A family again. Dal knew the moment he saw Karla standing by his hospital bed that they would be together again. In a sense he had never doubted it. But, even for a family that had been gifted with a miracle, there was much to overcome, and both he and Karla were intent on making it work. Often, now, Dal wondered if God truly reached down and placed a hand upon a person’s life to change the outcome. He had witnessed an unexplainable, unnatural event in his son. But wasn’t life itself a complex and often unexplainable series of separate but interlocking links of good, evil, coincidence, appearance, occurrence, men and women acting upon free choice, chaining both chosen and involuntary actions, natural and unnatural one to another?

Was it necessary for a small child to become ill for a miracle to occur? Was it necessary for a child to die, to give the miracle of a new heart to another?

If the daughter, Lisabeta, had not been ill, if the Infant had not been taken, if Dana and Father Borelli had not been summoned, would Banik’s role in the murders have gone undetected? If Banik, a man of evil, had not so loved his daughter?

He knew that neither he nor Dana would have been shot had Dal used better judgment. He should never have allowed her to become involved in his investigation . . . and yet, part of him did not regret that she had come into his life. He thought of the morning she’d told him of her unbearable loss, something he sensed she had shared with few. She would not be called back to Prague to testify. He would not see her again.

“Let’s eat,” he said, glancing from Petr to Karla, offering silently a prayer of thanksgiving and pledging once more to be a better man.


41

Four years later

It is her first solo journey since Prague.
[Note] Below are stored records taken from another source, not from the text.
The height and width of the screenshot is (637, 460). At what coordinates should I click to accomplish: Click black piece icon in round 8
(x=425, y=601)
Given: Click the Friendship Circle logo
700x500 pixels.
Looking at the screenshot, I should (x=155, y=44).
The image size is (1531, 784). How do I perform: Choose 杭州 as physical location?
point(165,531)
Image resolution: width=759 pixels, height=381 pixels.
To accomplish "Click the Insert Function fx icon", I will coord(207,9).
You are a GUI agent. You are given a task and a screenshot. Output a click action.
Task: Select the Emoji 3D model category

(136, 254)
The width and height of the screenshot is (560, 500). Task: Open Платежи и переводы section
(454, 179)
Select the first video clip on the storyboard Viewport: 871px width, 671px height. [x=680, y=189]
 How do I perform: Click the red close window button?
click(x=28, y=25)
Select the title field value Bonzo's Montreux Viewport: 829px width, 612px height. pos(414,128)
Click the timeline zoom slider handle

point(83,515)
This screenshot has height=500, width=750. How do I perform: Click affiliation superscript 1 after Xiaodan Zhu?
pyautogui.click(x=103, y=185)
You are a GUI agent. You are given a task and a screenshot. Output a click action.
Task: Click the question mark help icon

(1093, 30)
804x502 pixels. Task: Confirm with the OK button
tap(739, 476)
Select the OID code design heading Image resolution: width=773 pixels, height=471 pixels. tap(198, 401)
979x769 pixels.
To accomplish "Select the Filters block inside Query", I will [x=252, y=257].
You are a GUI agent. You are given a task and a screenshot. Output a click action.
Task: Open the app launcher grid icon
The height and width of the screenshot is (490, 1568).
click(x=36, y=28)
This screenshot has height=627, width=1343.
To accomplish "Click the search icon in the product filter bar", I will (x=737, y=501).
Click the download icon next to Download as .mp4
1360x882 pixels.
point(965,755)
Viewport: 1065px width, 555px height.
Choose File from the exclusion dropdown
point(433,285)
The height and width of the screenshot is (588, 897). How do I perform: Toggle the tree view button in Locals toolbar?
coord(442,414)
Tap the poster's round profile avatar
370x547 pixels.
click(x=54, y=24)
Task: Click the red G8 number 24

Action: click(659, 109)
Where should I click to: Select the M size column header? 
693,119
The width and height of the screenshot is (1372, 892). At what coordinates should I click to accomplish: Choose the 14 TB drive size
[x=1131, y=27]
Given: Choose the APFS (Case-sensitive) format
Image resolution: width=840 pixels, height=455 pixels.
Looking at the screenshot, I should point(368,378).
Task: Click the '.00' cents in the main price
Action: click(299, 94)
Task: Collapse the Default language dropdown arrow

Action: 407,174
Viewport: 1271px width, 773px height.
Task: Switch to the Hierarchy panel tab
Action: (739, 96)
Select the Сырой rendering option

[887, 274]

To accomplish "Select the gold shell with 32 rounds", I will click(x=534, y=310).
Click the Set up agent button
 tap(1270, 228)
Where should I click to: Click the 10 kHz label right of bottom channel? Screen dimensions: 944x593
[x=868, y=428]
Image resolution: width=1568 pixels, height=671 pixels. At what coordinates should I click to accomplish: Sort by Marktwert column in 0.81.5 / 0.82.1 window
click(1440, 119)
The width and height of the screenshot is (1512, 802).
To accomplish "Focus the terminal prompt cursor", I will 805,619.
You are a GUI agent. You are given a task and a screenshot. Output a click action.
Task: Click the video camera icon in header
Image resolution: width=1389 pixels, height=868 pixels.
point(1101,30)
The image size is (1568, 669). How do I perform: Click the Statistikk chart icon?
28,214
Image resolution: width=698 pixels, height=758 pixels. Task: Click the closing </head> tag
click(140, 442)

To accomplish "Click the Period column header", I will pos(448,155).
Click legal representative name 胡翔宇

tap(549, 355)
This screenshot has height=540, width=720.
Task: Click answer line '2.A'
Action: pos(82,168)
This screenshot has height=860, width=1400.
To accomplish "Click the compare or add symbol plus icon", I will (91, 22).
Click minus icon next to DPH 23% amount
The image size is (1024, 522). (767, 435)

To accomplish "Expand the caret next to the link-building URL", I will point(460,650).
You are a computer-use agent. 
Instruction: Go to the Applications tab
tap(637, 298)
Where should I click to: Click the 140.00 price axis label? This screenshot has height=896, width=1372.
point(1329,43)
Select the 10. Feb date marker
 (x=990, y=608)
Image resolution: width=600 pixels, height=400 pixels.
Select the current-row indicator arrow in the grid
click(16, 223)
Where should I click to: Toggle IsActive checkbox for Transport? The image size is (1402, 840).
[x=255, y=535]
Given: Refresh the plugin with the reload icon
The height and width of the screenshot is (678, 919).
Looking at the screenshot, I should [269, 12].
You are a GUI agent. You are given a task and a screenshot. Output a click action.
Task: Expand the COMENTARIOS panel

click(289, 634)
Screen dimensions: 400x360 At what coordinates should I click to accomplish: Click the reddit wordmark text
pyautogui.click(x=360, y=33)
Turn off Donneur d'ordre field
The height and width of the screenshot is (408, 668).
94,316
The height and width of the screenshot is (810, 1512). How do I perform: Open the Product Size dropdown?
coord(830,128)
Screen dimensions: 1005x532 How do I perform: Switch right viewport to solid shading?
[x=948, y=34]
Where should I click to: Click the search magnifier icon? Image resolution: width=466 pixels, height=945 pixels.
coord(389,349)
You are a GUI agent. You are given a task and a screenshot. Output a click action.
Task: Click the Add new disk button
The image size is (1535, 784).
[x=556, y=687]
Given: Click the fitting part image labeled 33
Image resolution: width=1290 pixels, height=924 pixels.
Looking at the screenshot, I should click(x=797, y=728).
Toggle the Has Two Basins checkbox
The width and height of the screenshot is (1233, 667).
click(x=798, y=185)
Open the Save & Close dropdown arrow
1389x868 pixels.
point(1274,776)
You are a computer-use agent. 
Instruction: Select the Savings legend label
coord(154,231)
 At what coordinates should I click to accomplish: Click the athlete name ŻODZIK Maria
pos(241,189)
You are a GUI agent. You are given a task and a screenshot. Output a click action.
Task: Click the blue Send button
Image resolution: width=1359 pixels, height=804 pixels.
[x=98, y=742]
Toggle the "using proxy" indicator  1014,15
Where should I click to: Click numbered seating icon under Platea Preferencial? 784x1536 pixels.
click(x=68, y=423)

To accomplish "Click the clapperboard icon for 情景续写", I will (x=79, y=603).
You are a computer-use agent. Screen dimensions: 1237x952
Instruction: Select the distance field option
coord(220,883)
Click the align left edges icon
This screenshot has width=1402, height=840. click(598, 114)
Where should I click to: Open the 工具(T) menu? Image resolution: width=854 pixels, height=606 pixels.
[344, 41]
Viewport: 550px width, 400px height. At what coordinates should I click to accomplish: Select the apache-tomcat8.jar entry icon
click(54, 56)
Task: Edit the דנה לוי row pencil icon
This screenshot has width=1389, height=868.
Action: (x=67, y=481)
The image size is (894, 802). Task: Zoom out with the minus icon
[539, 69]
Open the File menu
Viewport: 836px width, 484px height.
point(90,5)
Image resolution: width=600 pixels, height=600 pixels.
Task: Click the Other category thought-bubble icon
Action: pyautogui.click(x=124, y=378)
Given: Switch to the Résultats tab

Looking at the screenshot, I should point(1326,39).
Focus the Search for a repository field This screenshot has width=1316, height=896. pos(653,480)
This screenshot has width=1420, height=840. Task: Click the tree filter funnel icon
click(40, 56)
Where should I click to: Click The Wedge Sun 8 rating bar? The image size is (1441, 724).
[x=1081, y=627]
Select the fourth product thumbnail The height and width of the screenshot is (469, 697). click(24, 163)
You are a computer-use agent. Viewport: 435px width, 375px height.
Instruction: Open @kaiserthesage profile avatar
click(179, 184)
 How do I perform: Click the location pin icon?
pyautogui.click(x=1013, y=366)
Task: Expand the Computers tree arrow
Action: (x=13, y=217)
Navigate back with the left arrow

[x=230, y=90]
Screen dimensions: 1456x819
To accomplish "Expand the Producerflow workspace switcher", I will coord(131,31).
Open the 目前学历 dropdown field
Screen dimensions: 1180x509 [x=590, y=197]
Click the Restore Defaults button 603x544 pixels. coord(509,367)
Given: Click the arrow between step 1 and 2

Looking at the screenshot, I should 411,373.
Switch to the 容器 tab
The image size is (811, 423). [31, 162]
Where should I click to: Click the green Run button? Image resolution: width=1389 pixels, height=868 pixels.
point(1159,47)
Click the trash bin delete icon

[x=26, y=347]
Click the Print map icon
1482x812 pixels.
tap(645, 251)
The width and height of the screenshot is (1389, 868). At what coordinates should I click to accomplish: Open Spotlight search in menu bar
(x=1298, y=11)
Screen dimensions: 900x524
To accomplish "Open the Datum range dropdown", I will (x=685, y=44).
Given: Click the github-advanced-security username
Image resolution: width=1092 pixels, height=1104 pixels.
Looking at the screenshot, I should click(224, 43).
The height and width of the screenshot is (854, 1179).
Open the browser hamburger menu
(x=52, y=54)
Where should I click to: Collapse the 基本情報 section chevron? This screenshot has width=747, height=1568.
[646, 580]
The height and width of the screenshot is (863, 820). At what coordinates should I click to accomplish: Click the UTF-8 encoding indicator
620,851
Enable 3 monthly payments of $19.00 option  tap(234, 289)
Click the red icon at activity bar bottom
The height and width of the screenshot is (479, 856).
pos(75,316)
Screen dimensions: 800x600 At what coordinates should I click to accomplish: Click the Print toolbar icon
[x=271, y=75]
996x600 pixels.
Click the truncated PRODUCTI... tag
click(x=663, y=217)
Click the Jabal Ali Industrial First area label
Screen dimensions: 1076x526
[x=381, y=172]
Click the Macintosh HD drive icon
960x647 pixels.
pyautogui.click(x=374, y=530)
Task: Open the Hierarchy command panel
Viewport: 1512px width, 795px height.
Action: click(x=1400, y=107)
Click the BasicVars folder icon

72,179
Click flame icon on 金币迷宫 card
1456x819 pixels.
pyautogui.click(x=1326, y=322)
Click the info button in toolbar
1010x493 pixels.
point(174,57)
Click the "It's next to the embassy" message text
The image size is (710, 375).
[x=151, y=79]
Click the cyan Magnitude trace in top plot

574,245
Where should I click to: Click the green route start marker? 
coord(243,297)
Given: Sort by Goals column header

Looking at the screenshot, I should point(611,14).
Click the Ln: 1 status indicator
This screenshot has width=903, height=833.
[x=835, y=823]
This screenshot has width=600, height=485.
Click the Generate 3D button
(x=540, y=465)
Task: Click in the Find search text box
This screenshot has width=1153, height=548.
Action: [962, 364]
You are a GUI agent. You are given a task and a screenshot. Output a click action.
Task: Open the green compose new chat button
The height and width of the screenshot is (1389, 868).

She is on her way to Tuscany to visit Father Giovanni Borelli. He’s insisted on a visit in the fall, when the throngs of tourists dwindle, when the celebration of harvest is about to begin. She will stay at the villa with his family.

Dana has not spoken to him since the evening she sat in his room in Prague, telling him of the loss of her son. For the past four years, beginning with her first attempt at writing—a thank-you note to Father Borelli for the three Easter eggs for her nephews and niece—they have corresponded. He shared with her the events of the night in Prague, his near fatal heart attack.

The same night she was shot. The night Dal was shot.

Now, as he approaches, accompanied by his nephew, at the Peretola Airport just a short distance from Florence, Dana sees he has aged. He is still too heavy, still walks with that sense of entitlement. He kisses her on one cheek, then the other, in greeting.

“Benvenuta in Italia,”
he says and steps back, studying her for a long moment. “You look well.”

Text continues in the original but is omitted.